(Stored records)
============================================================

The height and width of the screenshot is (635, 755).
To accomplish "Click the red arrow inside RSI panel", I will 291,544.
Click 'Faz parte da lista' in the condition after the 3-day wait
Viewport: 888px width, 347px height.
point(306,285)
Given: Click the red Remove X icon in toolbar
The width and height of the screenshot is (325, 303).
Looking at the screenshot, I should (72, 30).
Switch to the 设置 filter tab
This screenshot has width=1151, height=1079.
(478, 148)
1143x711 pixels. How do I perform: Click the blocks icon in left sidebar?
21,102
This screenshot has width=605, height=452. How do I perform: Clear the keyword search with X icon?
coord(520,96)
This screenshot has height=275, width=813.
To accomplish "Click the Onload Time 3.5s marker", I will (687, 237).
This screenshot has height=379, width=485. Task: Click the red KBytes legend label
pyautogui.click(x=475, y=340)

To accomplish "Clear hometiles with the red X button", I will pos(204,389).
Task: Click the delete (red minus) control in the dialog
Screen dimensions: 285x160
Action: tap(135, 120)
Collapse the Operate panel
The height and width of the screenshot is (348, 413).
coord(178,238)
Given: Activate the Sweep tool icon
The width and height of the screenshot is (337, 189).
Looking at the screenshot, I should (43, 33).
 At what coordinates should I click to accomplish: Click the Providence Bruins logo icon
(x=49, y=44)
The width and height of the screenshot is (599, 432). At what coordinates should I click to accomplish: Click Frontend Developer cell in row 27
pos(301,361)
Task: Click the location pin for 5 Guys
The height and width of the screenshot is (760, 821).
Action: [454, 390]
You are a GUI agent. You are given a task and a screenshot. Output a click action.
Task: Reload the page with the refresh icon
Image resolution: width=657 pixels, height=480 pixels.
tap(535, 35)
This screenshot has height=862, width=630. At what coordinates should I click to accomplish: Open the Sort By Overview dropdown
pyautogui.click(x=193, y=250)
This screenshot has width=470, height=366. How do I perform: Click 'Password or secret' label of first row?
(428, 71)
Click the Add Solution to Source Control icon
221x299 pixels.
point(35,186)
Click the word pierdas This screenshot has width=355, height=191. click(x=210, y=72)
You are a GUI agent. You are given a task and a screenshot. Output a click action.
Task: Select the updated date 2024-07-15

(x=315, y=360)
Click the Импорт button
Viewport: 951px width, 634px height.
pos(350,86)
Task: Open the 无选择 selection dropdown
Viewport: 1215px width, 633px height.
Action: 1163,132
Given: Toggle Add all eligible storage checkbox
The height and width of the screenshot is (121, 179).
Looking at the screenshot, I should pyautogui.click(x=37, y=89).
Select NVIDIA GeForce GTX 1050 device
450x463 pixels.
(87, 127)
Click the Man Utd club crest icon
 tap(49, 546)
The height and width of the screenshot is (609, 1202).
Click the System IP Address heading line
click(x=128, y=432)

============================================================

### To do
With the line that contains "Task: Select the updated date 2024-07-15" as the first and the final line of the data as the last, repeat every line in that span exactly.

### Reply
Task: Select the updated date 2024-07-15

(x=315, y=360)
Click the Импорт button
Viewport: 951px width, 634px height.
pos(350,86)
Task: Open the 无选择 selection dropdown
Viewport: 1215px width, 633px height.
Action: 1163,132
Given: Toggle Add all eligible storage checkbox
The height and width of the screenshot is (121, 179).
Looking at the screenshot, I should pyautogui.click(x=37, y=89).
Select NVIDIA GeForce GTX 1050 device
450x463 pixels.
(87, 127)
Click the Man Utd club crest icon
 tap(49, 546)
The height and width of the screenshot is (609, 1202).
Click the System IP Address heading line
click(x=128, y=432)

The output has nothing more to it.